Note the line containing "Screen dimensions: 926x615"; from it through the last line below, give only those lines again, exactly, both ends included, skipping pictures.

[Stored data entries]
********************

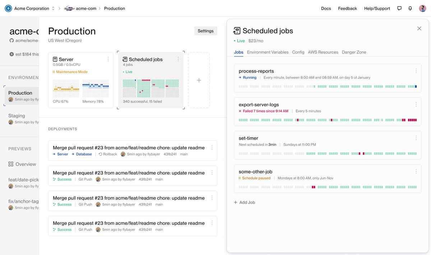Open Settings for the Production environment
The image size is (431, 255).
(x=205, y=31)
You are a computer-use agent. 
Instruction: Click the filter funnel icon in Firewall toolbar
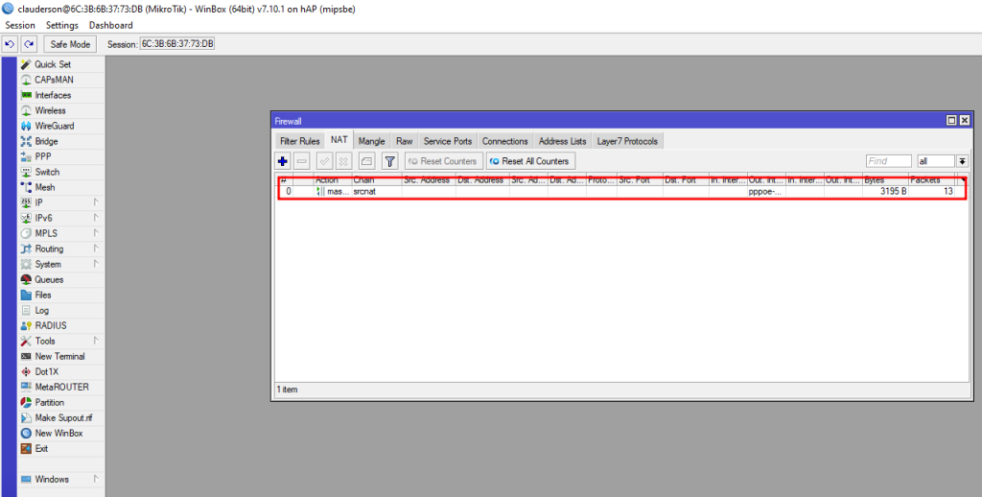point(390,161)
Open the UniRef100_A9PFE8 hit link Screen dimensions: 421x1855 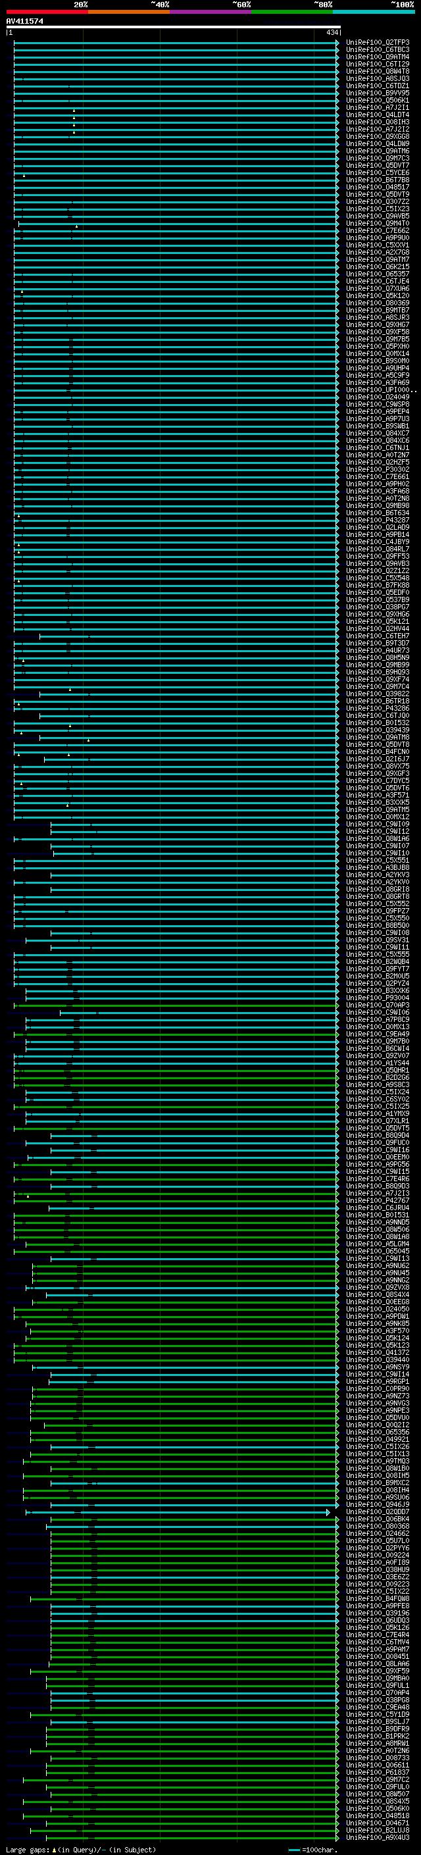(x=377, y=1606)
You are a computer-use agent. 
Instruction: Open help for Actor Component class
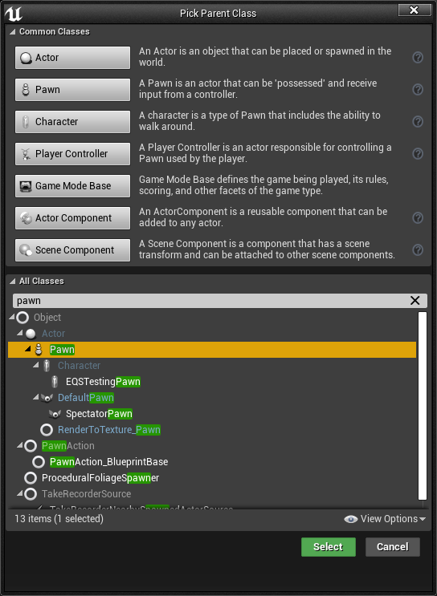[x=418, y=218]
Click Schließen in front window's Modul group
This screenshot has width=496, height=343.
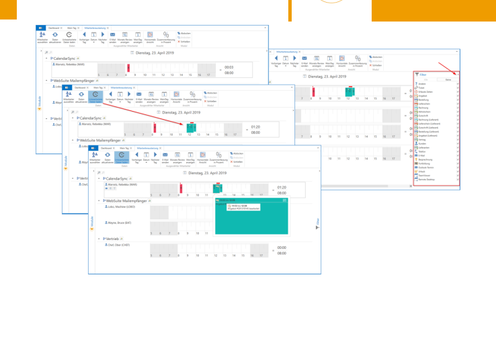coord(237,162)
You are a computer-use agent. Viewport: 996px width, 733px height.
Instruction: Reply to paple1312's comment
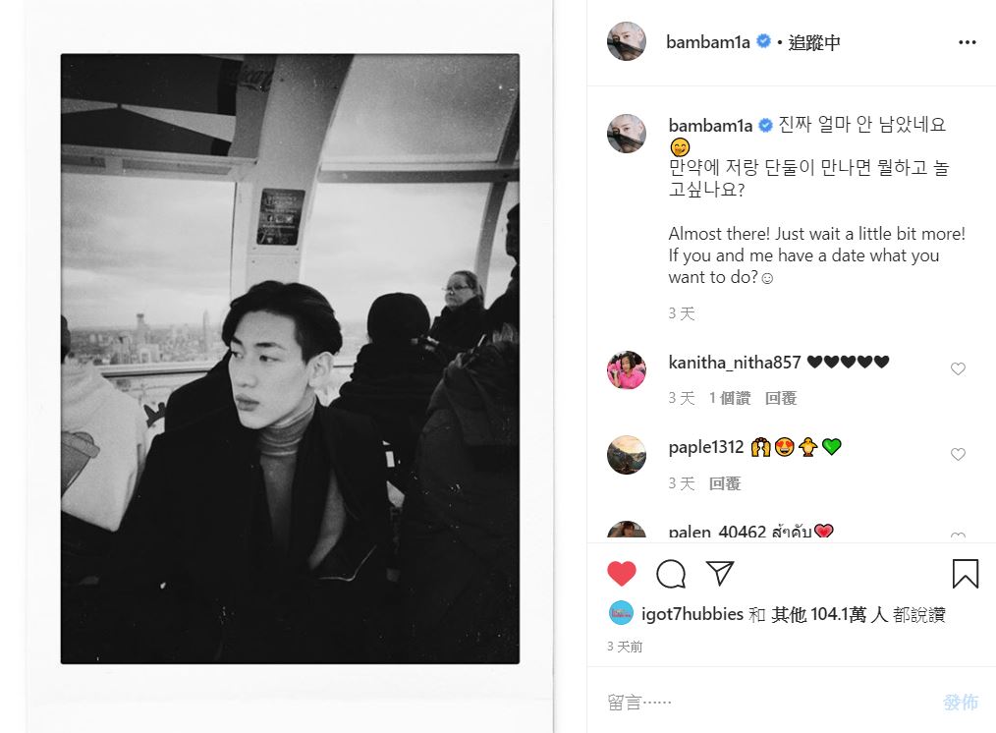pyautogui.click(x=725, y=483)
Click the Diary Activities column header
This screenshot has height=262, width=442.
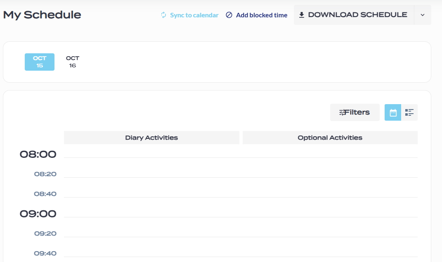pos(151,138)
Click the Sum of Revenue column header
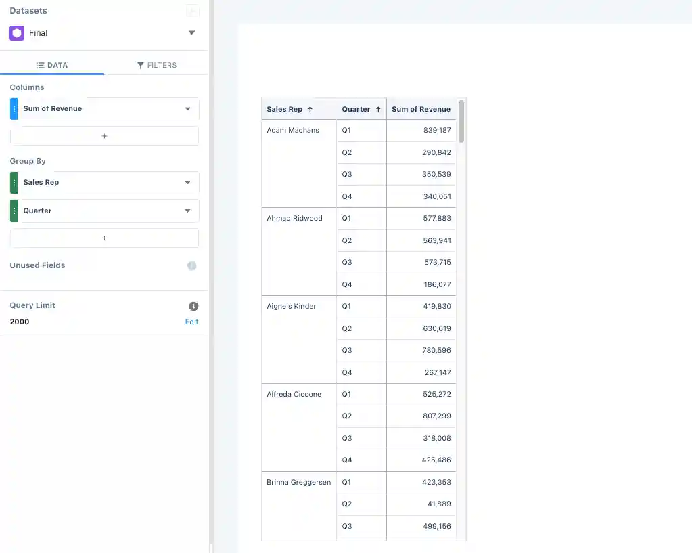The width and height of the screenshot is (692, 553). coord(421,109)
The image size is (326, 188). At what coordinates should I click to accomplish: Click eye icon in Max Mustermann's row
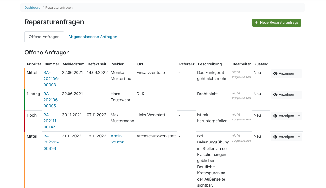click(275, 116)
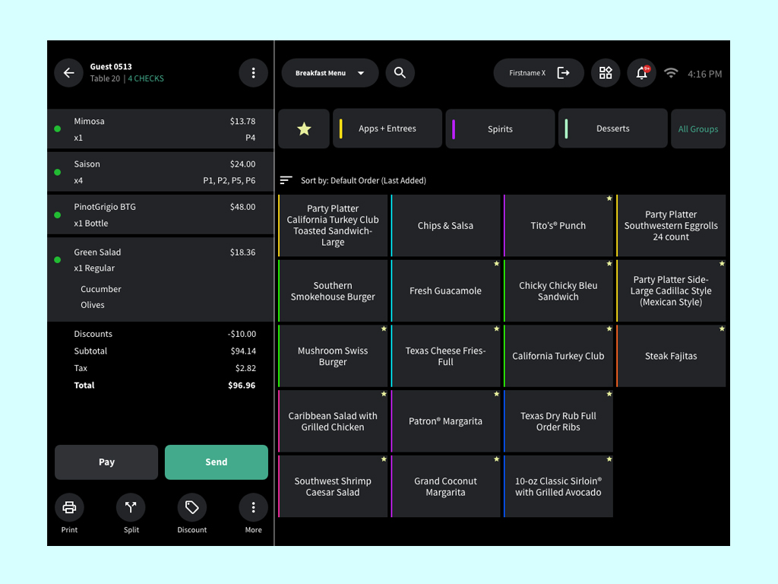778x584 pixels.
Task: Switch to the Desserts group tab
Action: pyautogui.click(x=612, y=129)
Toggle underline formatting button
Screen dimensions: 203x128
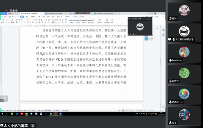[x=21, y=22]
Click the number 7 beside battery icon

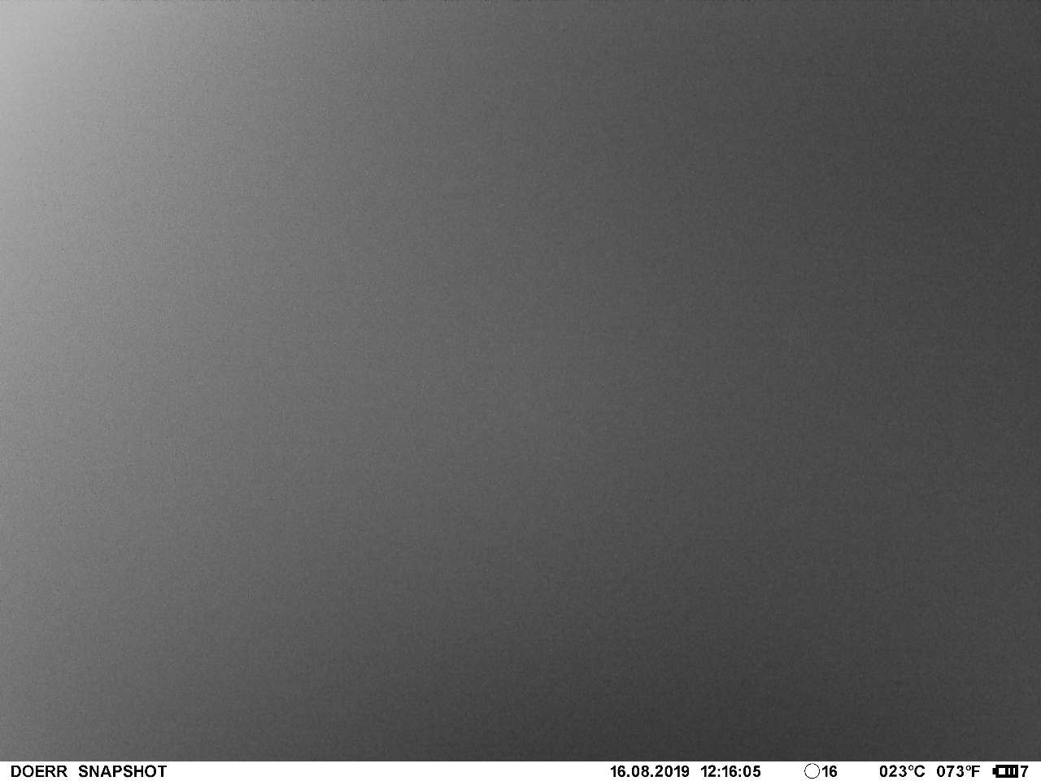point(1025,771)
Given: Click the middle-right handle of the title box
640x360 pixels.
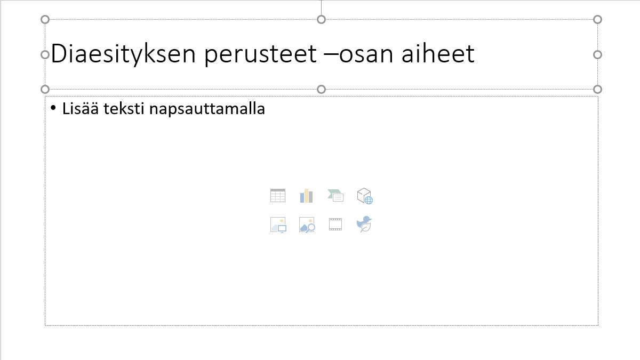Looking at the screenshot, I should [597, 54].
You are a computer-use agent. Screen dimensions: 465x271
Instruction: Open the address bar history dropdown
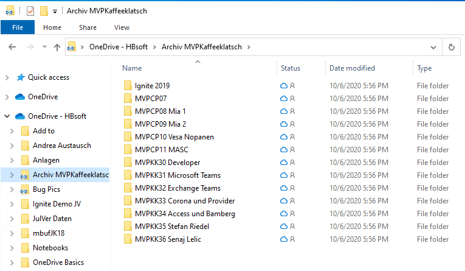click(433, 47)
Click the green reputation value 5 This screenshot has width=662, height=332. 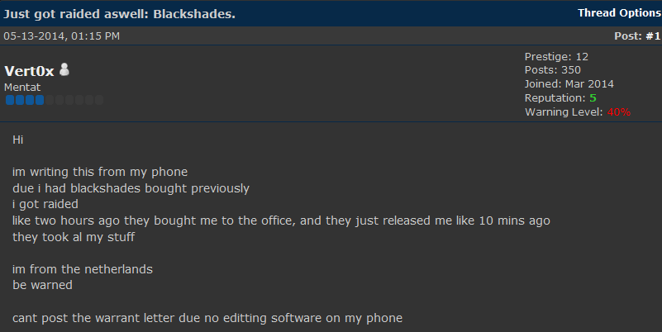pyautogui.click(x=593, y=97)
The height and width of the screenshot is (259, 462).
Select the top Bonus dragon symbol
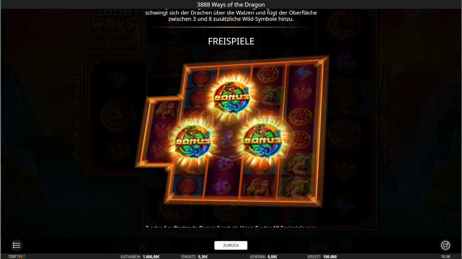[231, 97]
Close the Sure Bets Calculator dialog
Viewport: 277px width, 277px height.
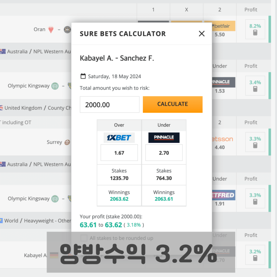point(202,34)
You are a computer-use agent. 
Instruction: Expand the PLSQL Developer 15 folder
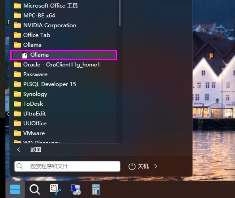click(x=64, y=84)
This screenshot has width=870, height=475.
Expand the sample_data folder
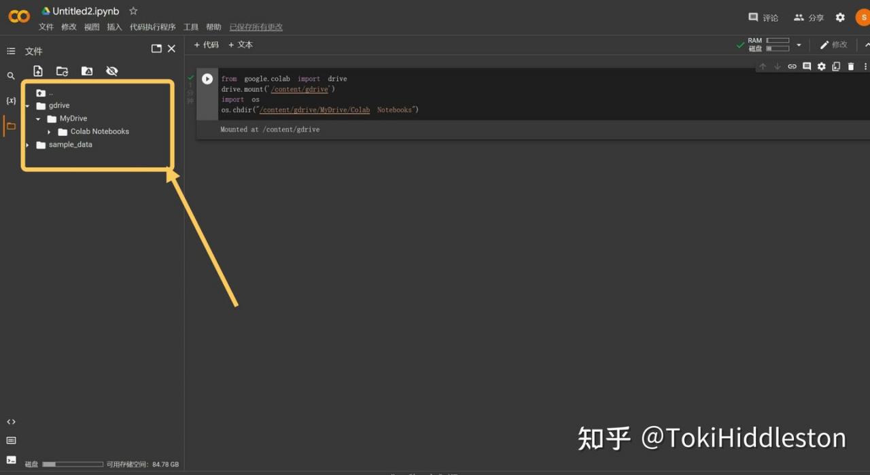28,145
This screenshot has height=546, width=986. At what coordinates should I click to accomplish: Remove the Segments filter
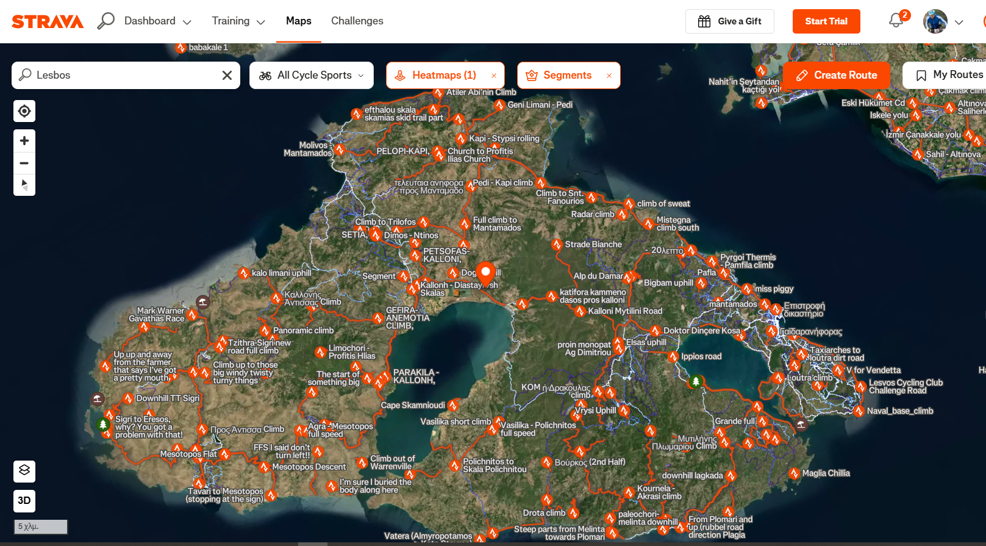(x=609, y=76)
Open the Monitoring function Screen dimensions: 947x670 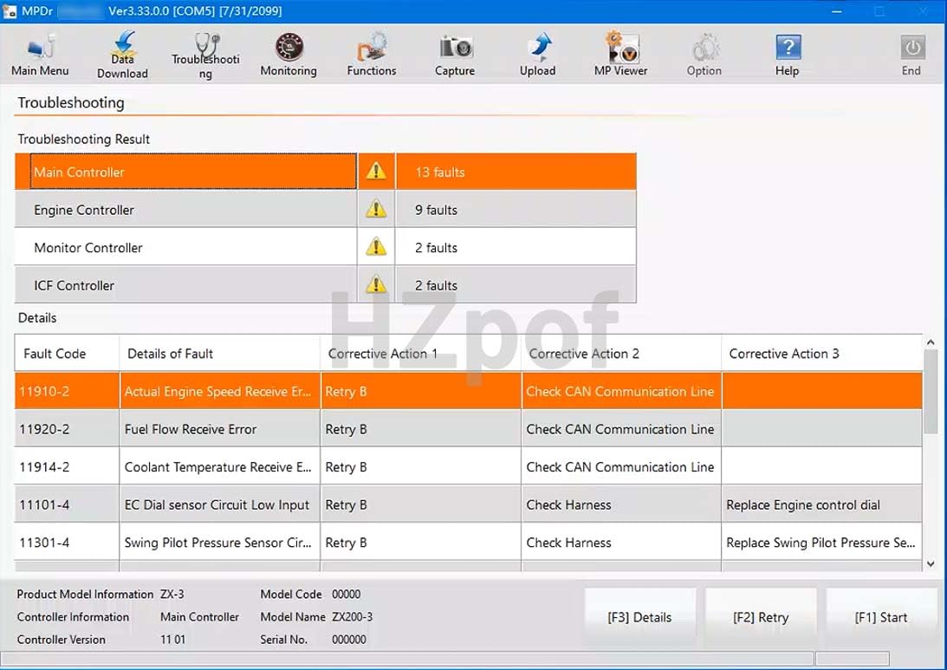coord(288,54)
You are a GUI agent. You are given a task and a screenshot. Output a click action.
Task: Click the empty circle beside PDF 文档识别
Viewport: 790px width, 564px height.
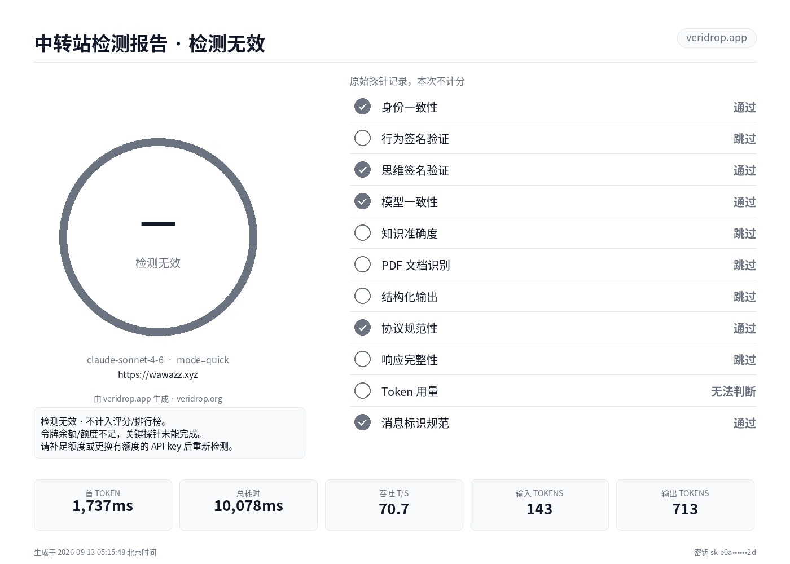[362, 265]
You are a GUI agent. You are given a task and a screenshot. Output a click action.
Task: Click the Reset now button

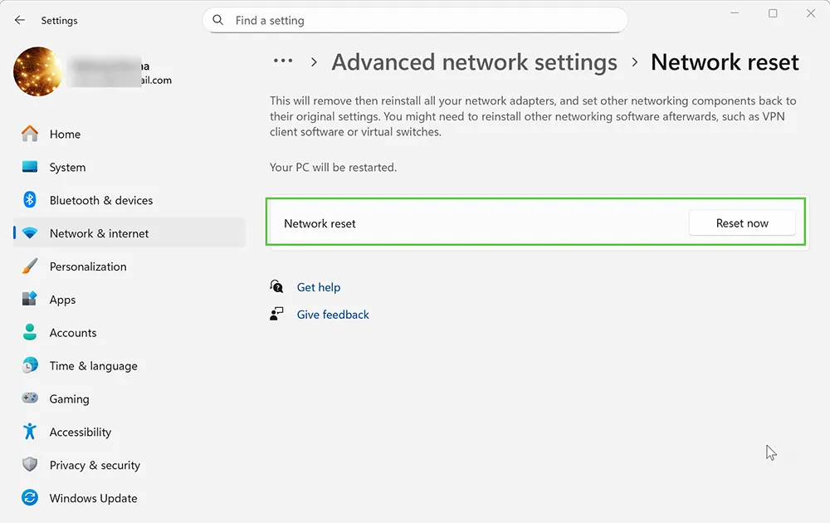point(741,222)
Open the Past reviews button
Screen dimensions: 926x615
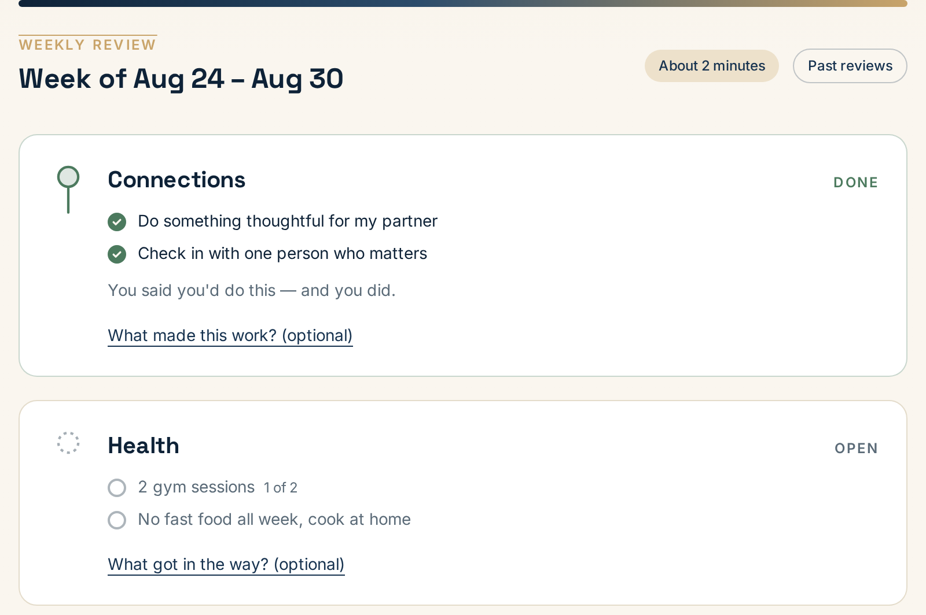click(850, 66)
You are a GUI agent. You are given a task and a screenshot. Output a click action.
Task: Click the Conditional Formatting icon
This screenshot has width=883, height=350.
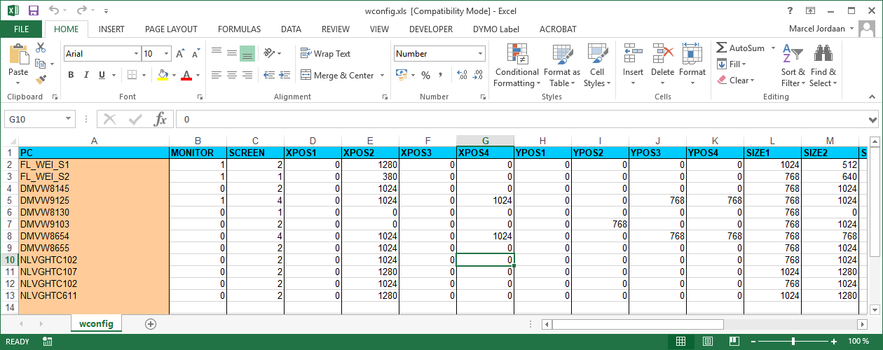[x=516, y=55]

********************

▸ Solution for this problem
Screen dimensions: 926x615
click(850, 66)
You are a GUI agent. You are given a task and a screenshot. Output a click action.
Task: Click the Conditional Formatting icon
This screenshot has width=883, height=350.
[x=516, y=55]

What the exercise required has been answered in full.